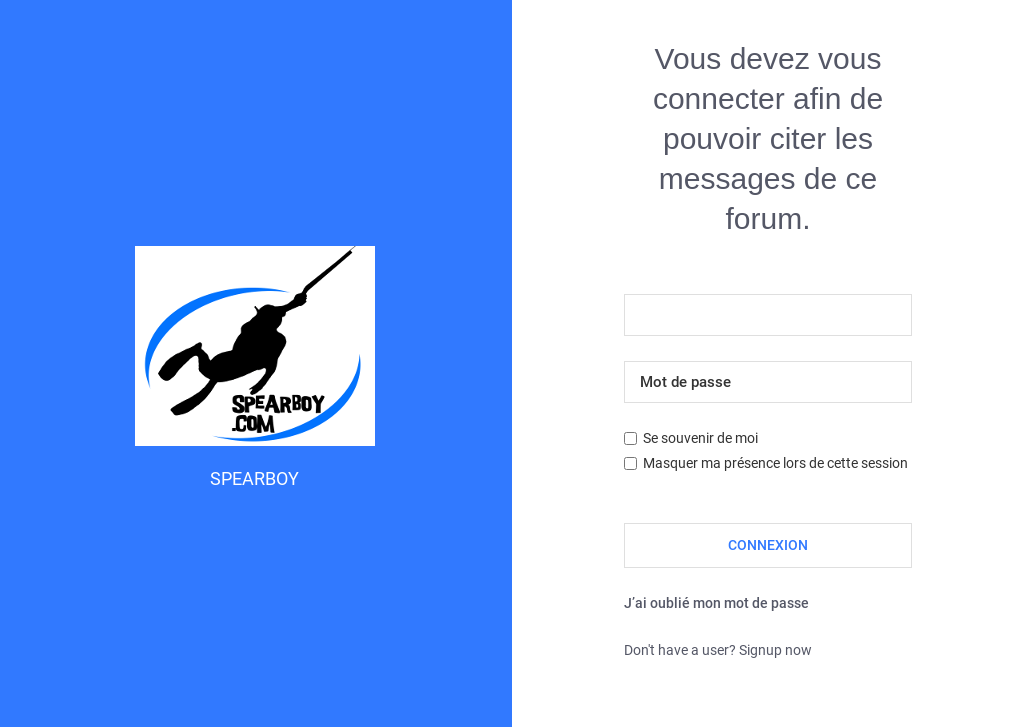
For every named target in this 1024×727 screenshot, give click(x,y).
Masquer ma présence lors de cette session (766, 463)
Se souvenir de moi (691, 438)
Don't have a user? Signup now (718, 650)
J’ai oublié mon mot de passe (716, 603)
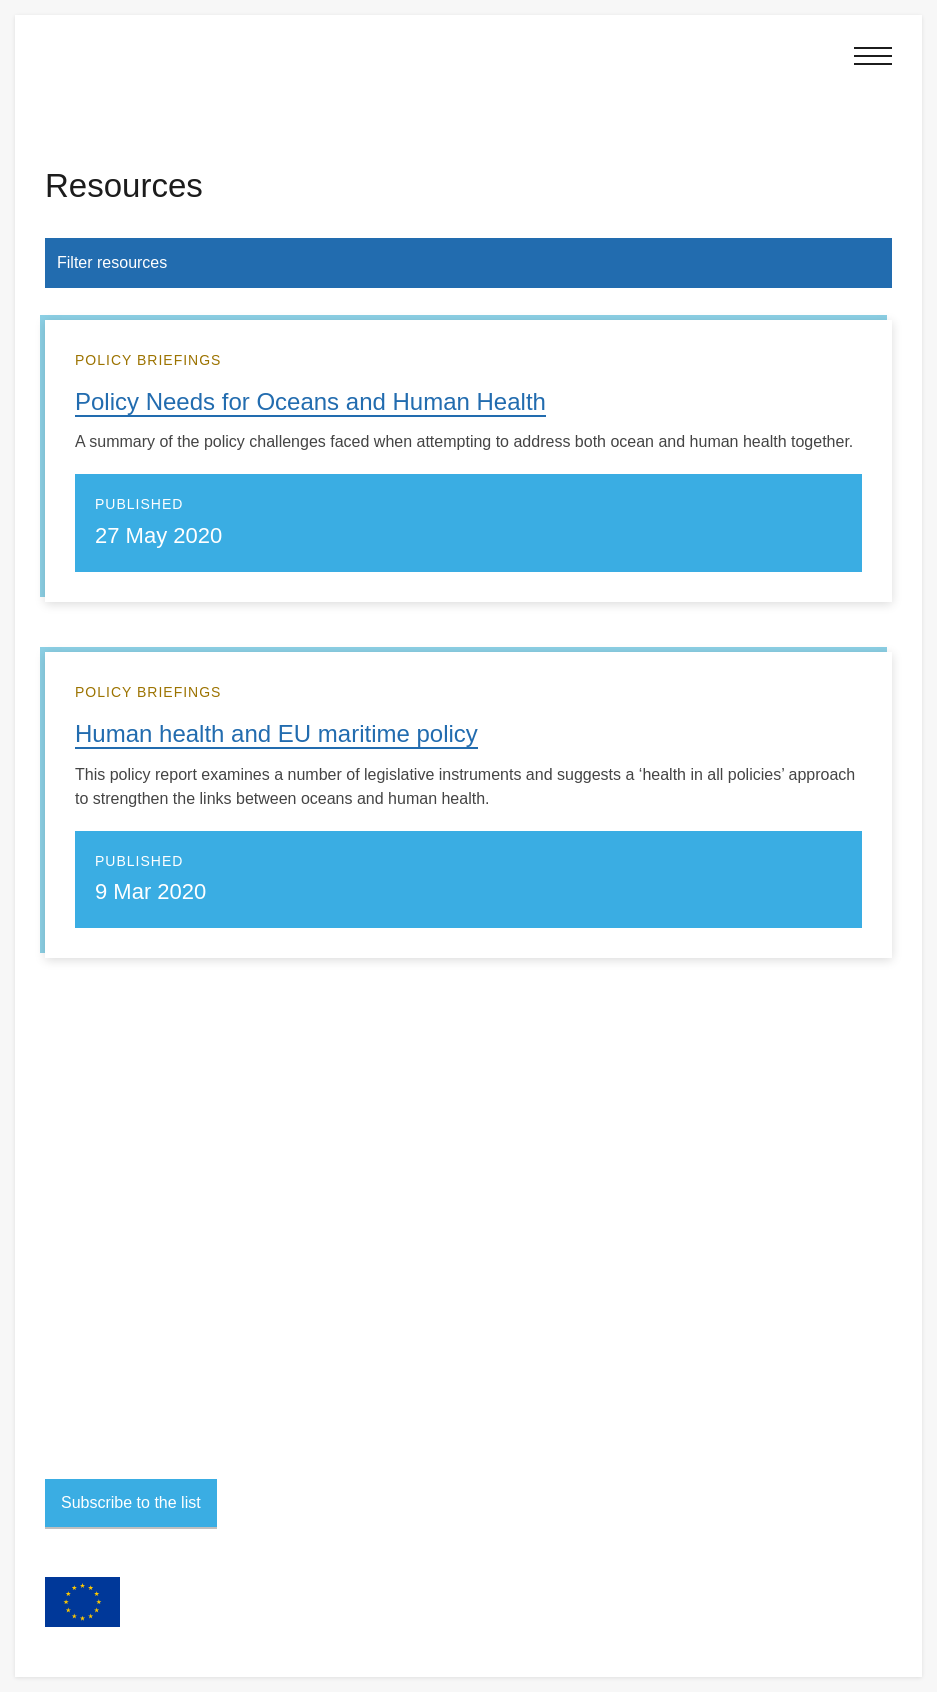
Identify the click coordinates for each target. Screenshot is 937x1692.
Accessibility (80, 1364)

====================

Rewrite the records above, substituting "tap" for every occurrence of "click" and leaving all else unchanged. Omit the pictures from your answer.

** Result for this exercise **
For every named target in this 1024×727 screenshot, give tap(x,y).
Masquer ma présence lors de cette session (766, 463)
Se souvenir de moi (691, 438)
Don't have a user? Signup now (718, 650)
J’ai oublié mon mot de passe (716, 603)
Identify the tap coordinates for each target. Screenshot is 937x1692.
Accessibility (80, 1364)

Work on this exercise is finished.